Reproduce verbatim the part of the records that begins with the line containing "Click the Google" and ends with the line containing "tap(1124, 408)", including both of those lines.

··········

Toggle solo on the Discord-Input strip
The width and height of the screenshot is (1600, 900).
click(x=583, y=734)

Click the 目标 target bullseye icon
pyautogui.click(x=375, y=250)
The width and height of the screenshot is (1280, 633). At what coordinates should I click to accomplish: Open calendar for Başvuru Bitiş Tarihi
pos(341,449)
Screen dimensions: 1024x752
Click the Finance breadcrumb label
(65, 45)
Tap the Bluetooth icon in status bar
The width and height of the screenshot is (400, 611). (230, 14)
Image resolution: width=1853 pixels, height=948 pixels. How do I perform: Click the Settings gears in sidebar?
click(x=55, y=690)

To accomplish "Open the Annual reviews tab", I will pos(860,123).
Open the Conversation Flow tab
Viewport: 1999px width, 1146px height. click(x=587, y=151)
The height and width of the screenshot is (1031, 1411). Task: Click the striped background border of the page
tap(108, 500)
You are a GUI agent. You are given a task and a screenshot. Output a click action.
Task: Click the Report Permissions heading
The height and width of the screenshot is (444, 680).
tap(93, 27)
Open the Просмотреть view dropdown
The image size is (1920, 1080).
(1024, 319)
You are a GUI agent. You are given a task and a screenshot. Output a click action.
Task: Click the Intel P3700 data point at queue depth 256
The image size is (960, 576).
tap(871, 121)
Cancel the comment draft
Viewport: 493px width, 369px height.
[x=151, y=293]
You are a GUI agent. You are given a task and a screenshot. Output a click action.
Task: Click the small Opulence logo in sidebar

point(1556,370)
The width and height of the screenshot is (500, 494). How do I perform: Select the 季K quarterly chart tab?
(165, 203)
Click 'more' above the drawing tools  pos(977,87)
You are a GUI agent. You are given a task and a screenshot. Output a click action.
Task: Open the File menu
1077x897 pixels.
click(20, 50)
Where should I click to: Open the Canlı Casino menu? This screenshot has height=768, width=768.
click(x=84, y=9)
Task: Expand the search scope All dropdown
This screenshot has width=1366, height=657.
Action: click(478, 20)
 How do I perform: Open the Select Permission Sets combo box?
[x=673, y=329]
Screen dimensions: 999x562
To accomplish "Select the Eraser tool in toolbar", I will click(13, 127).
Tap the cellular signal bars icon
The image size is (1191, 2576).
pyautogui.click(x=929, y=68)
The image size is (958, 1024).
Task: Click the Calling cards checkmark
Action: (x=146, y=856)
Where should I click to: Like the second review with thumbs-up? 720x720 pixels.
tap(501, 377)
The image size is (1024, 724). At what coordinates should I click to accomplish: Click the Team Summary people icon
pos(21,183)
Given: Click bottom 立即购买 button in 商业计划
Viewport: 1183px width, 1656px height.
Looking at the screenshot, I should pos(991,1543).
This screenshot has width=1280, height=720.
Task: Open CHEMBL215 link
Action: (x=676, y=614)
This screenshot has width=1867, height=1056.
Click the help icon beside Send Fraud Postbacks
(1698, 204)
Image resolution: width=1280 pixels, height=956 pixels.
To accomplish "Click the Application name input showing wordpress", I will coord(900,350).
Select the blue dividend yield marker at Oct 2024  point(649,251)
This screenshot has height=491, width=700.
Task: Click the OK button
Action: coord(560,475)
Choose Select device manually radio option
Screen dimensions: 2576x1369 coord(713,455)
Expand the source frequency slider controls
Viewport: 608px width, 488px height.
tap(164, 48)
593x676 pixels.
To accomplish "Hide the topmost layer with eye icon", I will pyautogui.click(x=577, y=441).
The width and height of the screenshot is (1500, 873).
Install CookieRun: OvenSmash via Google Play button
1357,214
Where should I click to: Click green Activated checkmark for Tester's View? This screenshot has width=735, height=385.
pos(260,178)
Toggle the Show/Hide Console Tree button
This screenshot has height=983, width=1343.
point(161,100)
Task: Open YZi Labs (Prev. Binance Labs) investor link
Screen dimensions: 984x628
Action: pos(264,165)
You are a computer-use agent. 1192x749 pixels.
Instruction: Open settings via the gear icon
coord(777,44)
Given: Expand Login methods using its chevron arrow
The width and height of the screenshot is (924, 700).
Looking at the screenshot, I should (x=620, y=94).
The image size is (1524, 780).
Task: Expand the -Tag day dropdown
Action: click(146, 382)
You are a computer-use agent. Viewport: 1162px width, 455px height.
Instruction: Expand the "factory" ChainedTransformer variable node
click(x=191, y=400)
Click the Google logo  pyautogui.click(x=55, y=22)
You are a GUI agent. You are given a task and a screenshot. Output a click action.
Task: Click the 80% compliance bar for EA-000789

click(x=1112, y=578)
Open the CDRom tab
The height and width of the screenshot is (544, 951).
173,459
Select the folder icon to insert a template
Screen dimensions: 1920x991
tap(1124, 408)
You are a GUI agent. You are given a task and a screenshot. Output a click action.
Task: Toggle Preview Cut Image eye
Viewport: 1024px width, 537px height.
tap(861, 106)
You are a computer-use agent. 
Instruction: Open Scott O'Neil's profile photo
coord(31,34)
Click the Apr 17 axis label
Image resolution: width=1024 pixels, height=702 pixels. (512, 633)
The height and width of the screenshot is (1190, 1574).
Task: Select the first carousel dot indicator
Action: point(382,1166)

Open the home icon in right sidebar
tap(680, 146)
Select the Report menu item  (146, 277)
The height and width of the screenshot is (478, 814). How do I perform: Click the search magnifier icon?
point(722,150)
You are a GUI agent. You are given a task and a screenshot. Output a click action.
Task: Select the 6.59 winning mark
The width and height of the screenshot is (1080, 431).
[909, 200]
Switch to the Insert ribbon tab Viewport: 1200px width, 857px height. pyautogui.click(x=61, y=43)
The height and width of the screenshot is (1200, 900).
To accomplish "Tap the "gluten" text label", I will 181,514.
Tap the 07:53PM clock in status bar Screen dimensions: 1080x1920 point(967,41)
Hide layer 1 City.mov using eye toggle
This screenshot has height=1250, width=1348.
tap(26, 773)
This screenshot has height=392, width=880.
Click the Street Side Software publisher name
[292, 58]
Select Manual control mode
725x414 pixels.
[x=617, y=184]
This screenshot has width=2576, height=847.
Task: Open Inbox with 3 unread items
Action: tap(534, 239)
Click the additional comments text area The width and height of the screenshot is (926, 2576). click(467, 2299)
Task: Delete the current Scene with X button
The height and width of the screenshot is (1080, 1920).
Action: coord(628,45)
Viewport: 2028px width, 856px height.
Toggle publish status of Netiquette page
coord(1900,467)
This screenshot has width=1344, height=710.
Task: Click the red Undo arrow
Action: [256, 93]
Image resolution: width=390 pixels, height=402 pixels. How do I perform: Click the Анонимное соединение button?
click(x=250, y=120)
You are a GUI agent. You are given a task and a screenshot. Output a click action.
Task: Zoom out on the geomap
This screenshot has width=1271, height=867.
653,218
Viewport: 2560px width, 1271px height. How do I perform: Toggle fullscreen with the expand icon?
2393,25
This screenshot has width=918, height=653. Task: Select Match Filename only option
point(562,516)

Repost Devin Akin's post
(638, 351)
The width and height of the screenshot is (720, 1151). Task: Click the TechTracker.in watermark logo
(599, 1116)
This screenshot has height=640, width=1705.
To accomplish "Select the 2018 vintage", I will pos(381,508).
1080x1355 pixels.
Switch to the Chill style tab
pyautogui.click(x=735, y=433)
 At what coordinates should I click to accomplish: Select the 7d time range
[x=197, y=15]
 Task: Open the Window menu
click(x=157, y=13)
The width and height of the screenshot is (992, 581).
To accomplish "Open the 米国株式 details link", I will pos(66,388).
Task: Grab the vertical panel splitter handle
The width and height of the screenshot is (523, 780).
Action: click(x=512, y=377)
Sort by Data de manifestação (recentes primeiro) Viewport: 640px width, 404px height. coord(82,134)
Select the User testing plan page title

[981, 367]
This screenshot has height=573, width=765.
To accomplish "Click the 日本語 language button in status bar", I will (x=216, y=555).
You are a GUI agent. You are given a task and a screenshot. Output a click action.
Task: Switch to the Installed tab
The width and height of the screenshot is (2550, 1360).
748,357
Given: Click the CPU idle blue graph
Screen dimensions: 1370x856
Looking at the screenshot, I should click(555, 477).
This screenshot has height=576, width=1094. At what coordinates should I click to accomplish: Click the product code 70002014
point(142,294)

··········

Solution to the exercise:
Click the Google logo  pyautogui.click(x=55, y=22)
You are a GUI agent. You are given a task and a screenshot. Output a click action.
Task: Click the 80% compliance bar for EA-000789

click(x=1112, y=578)
Open the CDRom tab
The height and width of the screenshot is (544, 951).
173,459
Select the folder icon to insert a template
Screen dimensions: 1920x991
tap(1124, 408)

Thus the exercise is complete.